Hal ini tidak sejalan dengan pola nilai IKI periode tahun sebelumnya. IKI Juni 2023 mengalami peningkatan ekspansi 3,03 poin dari IKI bulan Mei 2023 dan masih merupakan yang tertinggi yaitu sebesar 53,93, kondisi kegiatan usaha yang naik dan stabil mencapai 78,8%. Pola nilai IKI bulan Juni 2024 masih mengikuti pola IKI sejak dari bulan Februari 2024.

Dalam keterangan tertulis, Febri menjelaskan, terdapat 22 subsektor mengalami ekspansi dengan kontribusi terhadap PDB tahun 2023 sebesar 98,6%. Sedangkan industri tekstil adalah satu-satunya subsektor yang mengalami kontraksi di Juni ini.

Peningkatan nilai IKI dipengaruhi oleh meningkatnya nilai variabel pesanan baru dan persediaan produk.
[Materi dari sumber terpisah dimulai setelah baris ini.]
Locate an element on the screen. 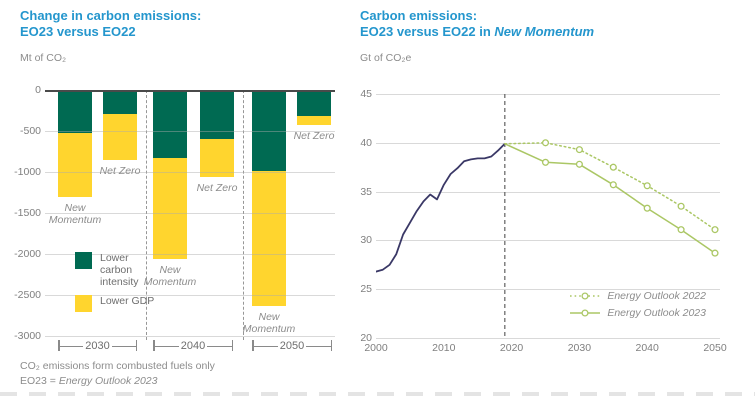  legend-item-lower-carbon-intensity: Lower carbon intensity is located at coordinates (118, 270).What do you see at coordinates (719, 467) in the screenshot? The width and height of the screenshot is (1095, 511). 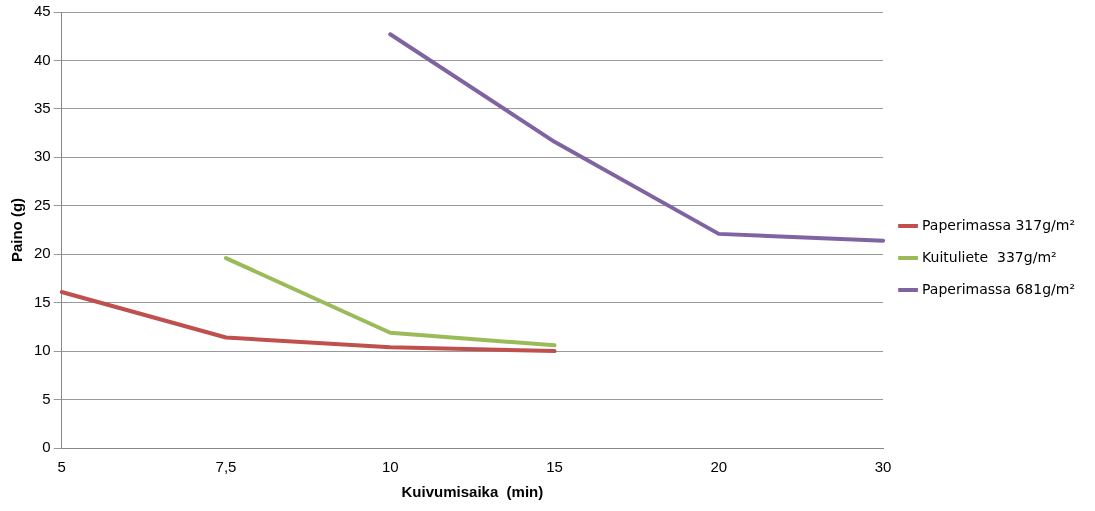 I see `x-tick-label: 20` at bounding box center [719, 467].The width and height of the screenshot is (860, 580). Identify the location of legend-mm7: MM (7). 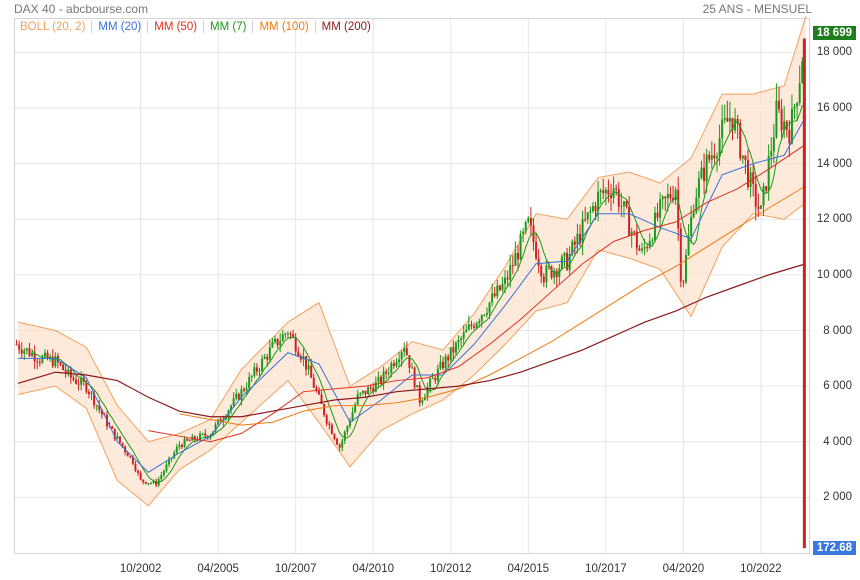
(232, 27).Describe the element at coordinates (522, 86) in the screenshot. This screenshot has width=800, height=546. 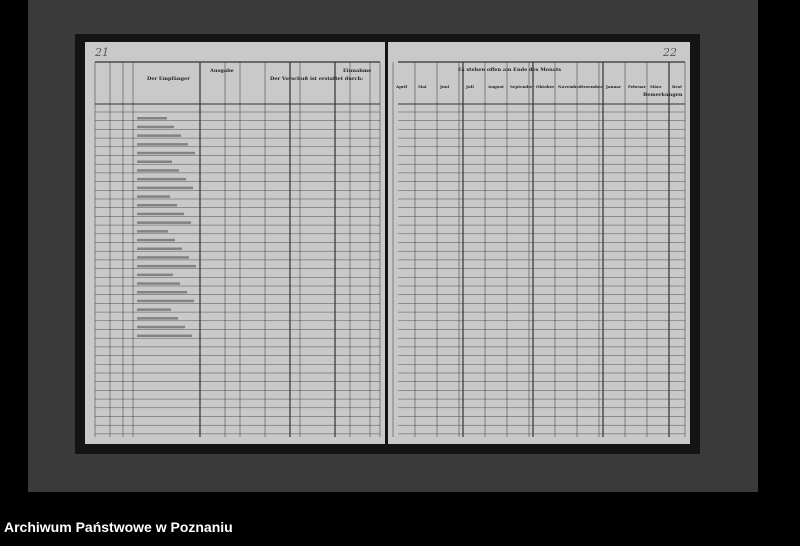
I see `month-header: September` at that location.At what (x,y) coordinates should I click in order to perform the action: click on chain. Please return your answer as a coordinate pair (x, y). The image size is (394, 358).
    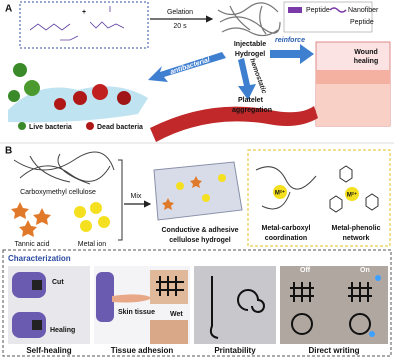
    Looking at the image, I should click on (286, 188).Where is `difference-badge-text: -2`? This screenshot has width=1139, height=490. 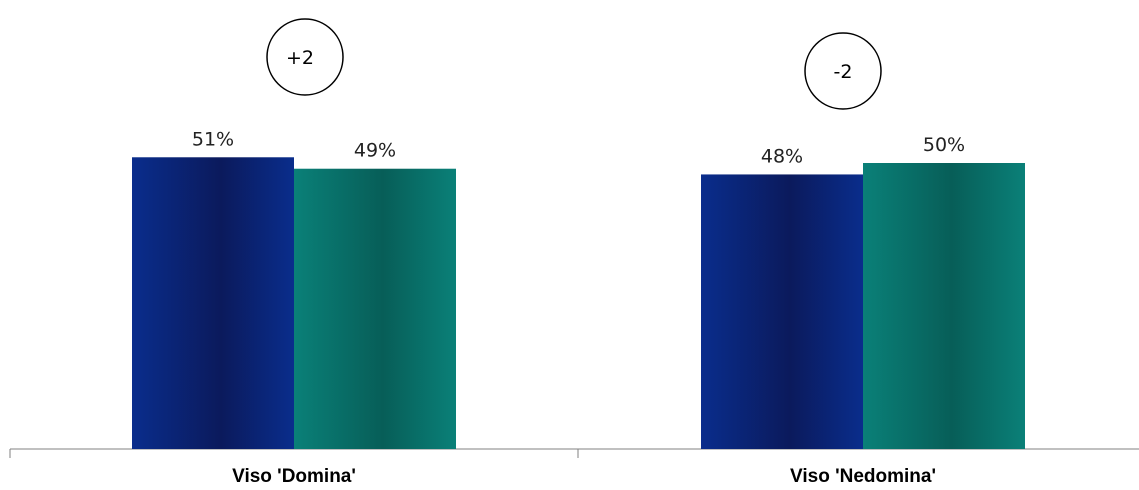 difference-badge-text: -2 is located at coordinates (844, 72).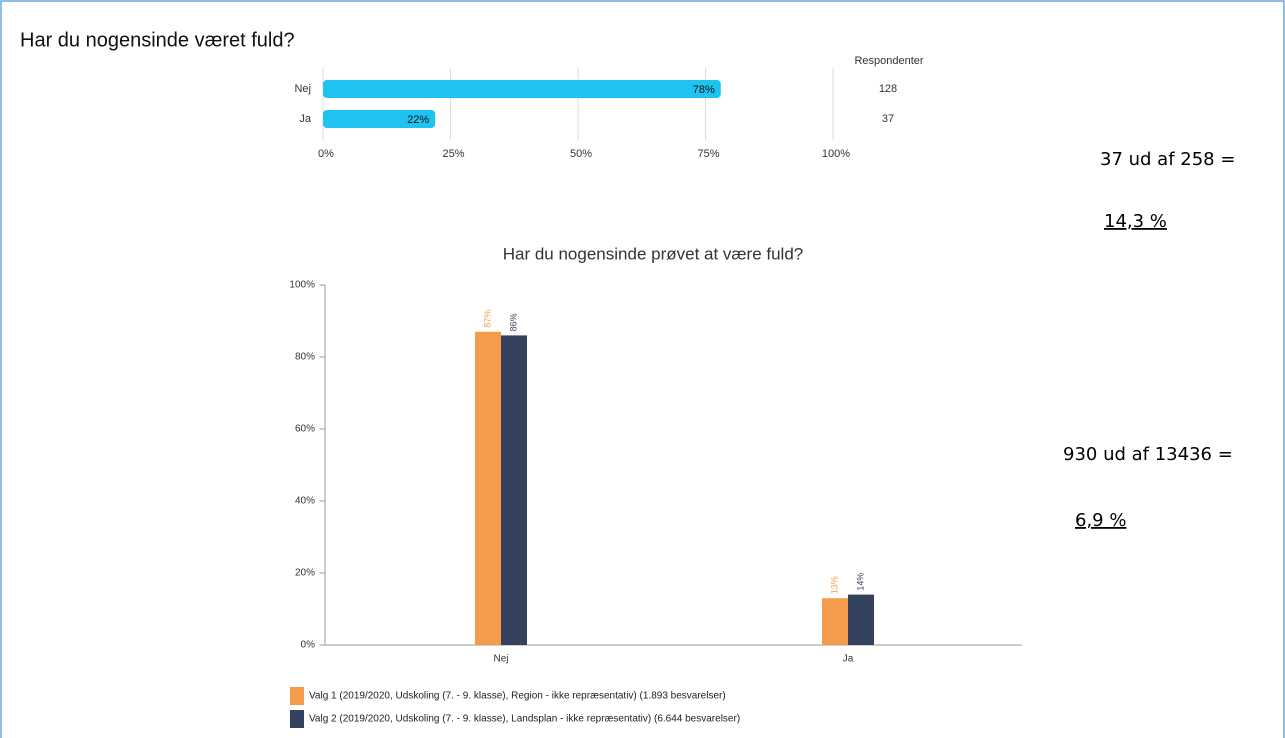 The image size is (1285, 738). I want to click on value-label: 13%, so click(834, 585).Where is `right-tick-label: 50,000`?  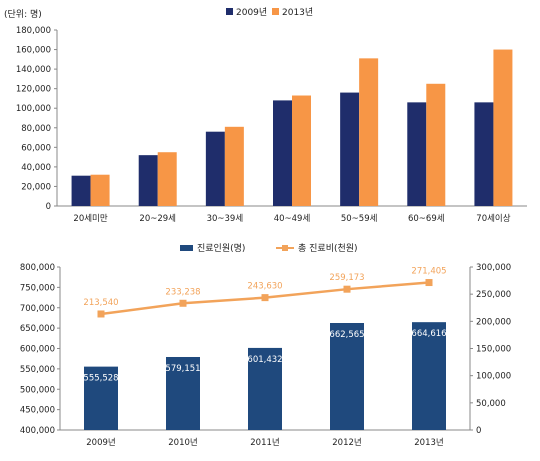 right-tick-label: 50,000 is located at coordinates (491, 404).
Nilai IKI variabel pesanan baru meningkat 1,62 poin menjadi 54,78. Nilai ini lebih rendah dari nilai variabel pesanan bulan Juni 2023. Pada bulan Juni tahun lalu, variabel pesanan baru meningkat ekspansinya cukup besar (naik 4,97) sampai mengubah level dari kontraksi di 49,84 menjadi ekspansi 54,81.

Ekspansi Paling Tinggi

Adapun ekspansi yang tinggi pada industri kulit, barang dari kulit dan alas kaki didorong oleh peningkatan pesanan baru yang cukup signifikan yaitu 3,21 poin dan penyerapan persediaan yang meningkat, namun produksinya mengalami kontraksi yang cukup dalam yaitu menurun 5,38 poin.

Peningkatan pesanan baru didukung adanya event pameran internasional yang berlangsung selama bulan Juni ini, seperti Global Sourcing Expo Australia 2024, serta persiapan tahun ajaran baru 2024/2025. Sedangkan produksi yang menurun masih didominasi oleh penurunan pesanan luar negeri, tingkat ketersediaan produk, dan harga bahan baku/penolong.
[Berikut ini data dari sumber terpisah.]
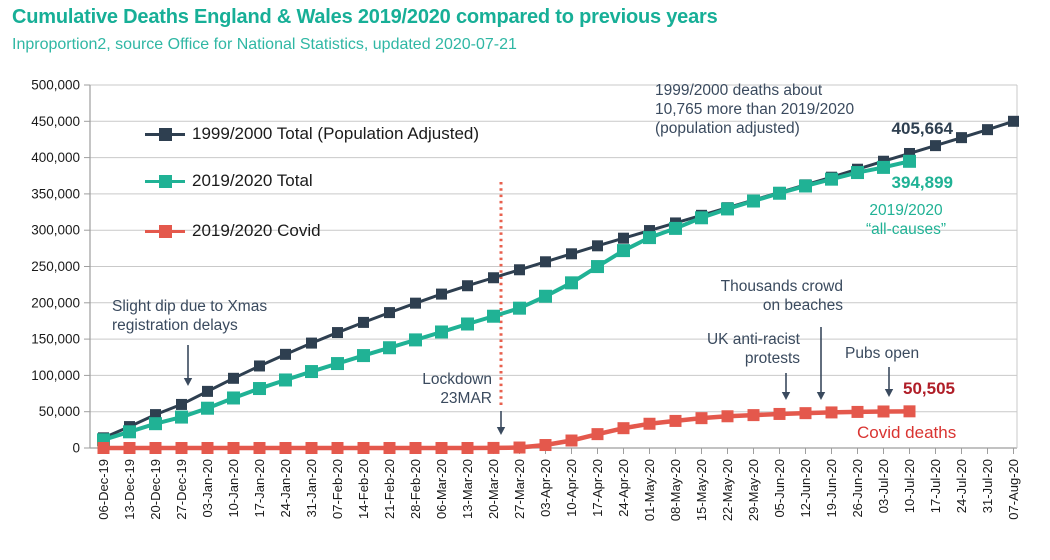 The height and width of the screenshot is (560, 1050). Describe the element at coordinates (182, 490) in the screenshot. I see `x-axis-tick-label: 27-Dec-19` at that location.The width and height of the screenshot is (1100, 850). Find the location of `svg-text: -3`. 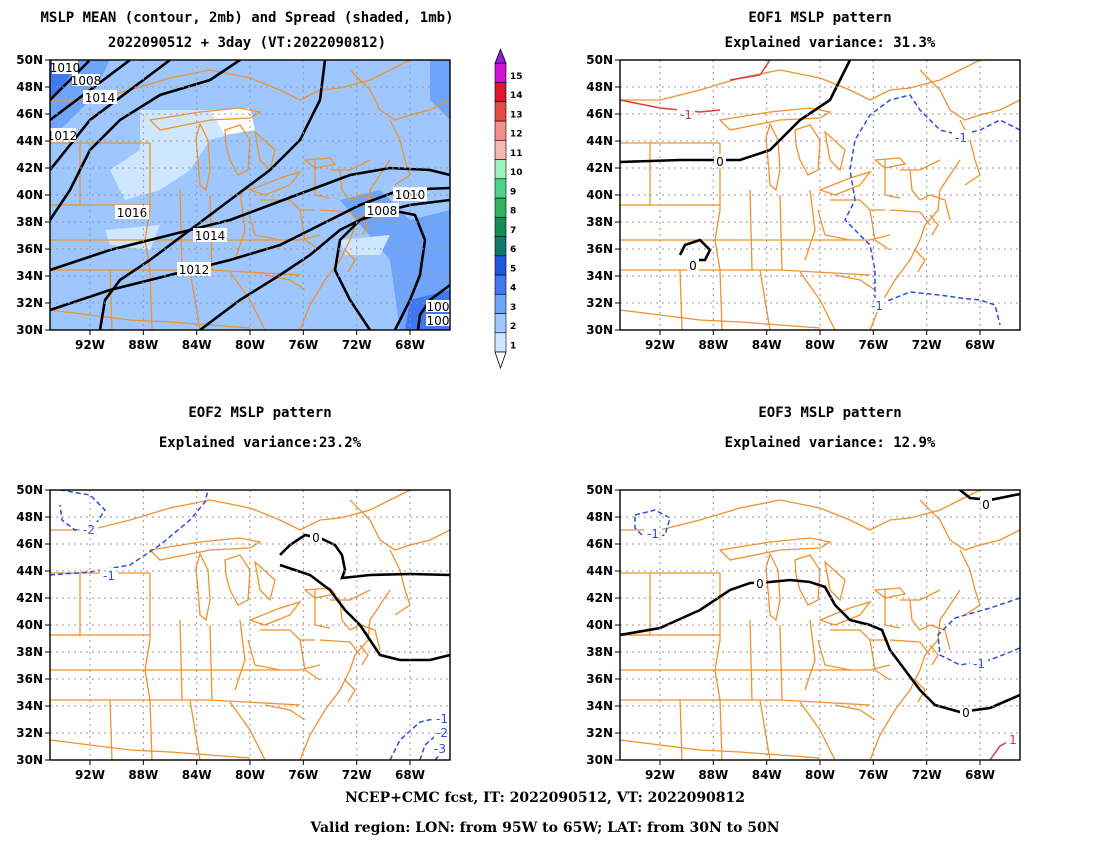

svg-text: -3 is located at coordinates (440, 749). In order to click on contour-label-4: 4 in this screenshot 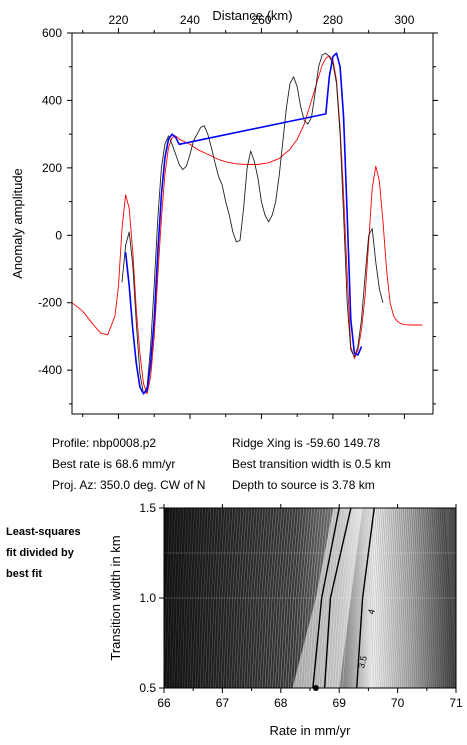, I will do `click(372, 612)`.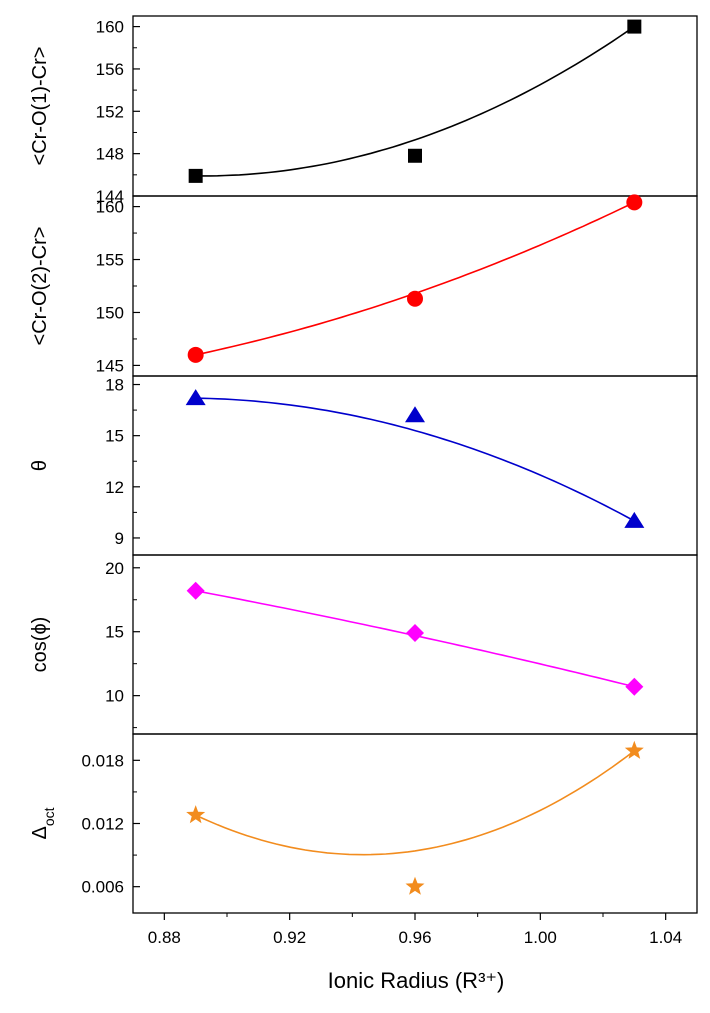 The width and height of the screenshot is (710, 1013). Describe the element at coordinates (414, 938) in the screenshot. I see `x-tick-label: 0.96` at that location.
Nilai IKI variabel persediaan produk meningkat 0,46 poin menjadi 55,05. Hampir seluruh subsektor pada variabel persediaan mengalami ekspansi dan hanya dua subsektor yang kontraksi, yaitu Industri Mesin & Perlengkapan YTDL dan Industri Barang Galian Bukan Logam.

Berbeda dengan kedua variabel lainnya, nilai IKI variabel produksi mengalami kontraksi yaitu menurun 3,02 poin menjadi 46,99 dan merupakan yang terendah sejak IKI dirilis tahun 2022. Kontraksi produksi terbesar dialami oleh industri kulit, barang dari kulit dan alas kaki dan industri pengolahan tembakau.

Dampak Pelemahan Rupiah

Pelemahan nilai tukar rupiah yang terjadi belakangan ini, diduga menyebabkan para produsen menahan laju produksi dan memilih untuk meningkatkan penyerapan persediaan di samping penurunan pesanan domestik.
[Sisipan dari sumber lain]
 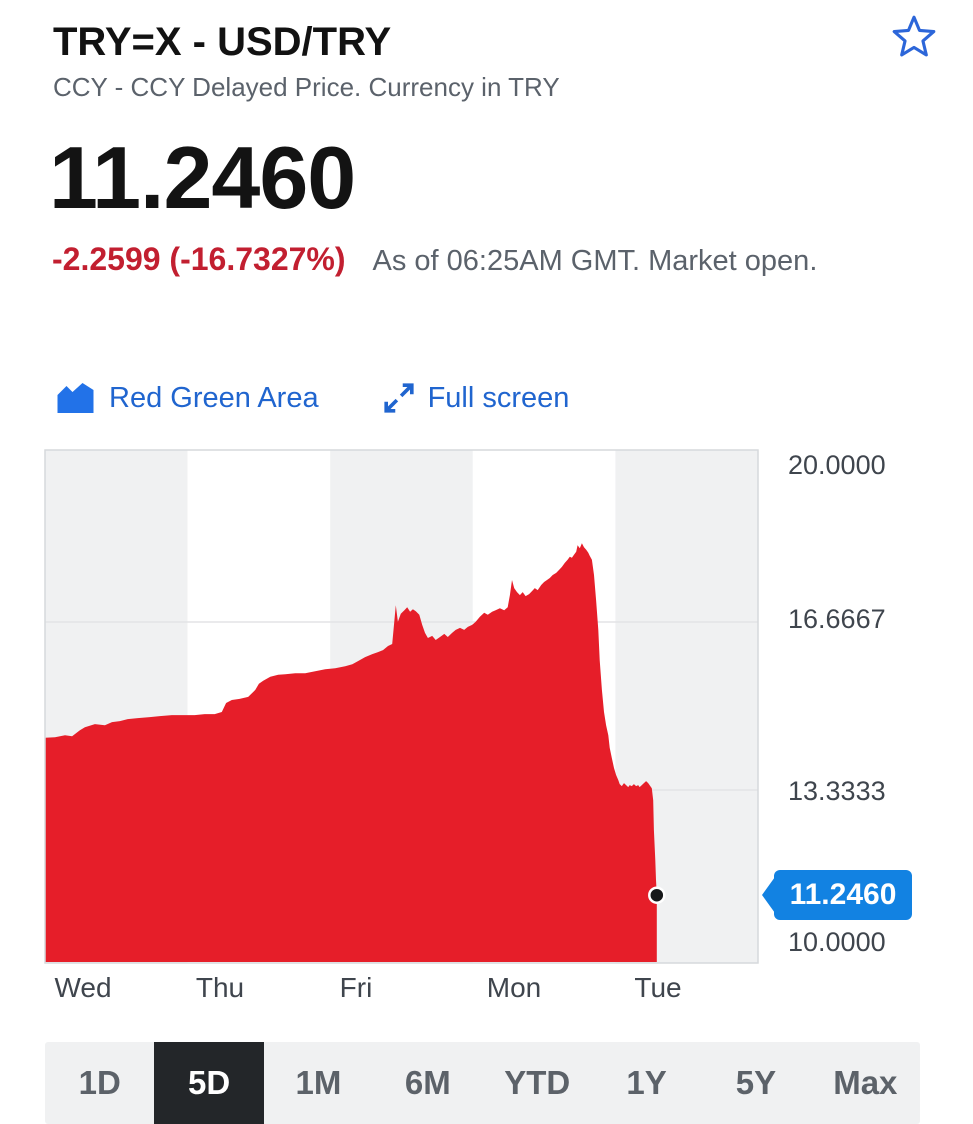 I want to click on y-axis-label: 16.6667, so click(x=837, y=619).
Pelemahan nilai tukar juga mempengaruhi peningkatan biaya produksi seperti biaya bahan baku, energi dan logistik yang tentu mempengaruhi keputusan berproduksi. Meskipun demikian, Febri menjabarkan, kondisi ini masih terpantau stabil, terbukti dengan meningkatnya nilai IKI pada 13 subsektor dari 23 subsektor industri pengolahan nonmigas.

Sebagai informasi, nilai tukar uang rupiah terus mengalami pelemahan terhadap US dolar beberapa waktu ini. Bahkan, dalam satu tahun terakhir, depresiasi rupiah terhadap US dolar tercatat hampir mencapai 10 persen.

Berdasarkan data Bloomberg, kurs rupiah setara dengan Rp16.365 per dolar AS pada 19 Juni 2024. Sedangkan, pada periode yang sama tahun lalu, kurs rupiah masih setara Rp 14.995 per dollar AS.

Dengan demikian, rupiah sudah melemah 9,14 persen selama kurun waktu satu tahun. Sementara per hari Kamis (20/6/2024), rupiah ditutup melemah 0,4% di angka Rp16.425/USD, sebagaimana dikutip dari Refinitiv.

Optimisme Pelaku Usaha

Selain kondisi ketidakpastian global dan pelemahan nilai tukar, beberapa faktor yang mendorong perlambatan ekspansi IKI yaitu pemberlakuan Peraturan Menteri Perdagangan No. 8 tahun 2024 yang mengurangi peningkatan pesanan baru beberapa produk industri pengolahan, bahkan terjadi pembatalan kontrak pesanan. “Normalnya pada bulan Juni indikator kegiatan usaha industri adalah yang tertinggi, semoga kondisi ini dapat diperbaiki melalui revisi Permendag 8 tahun 2024,” Febri menambahkan.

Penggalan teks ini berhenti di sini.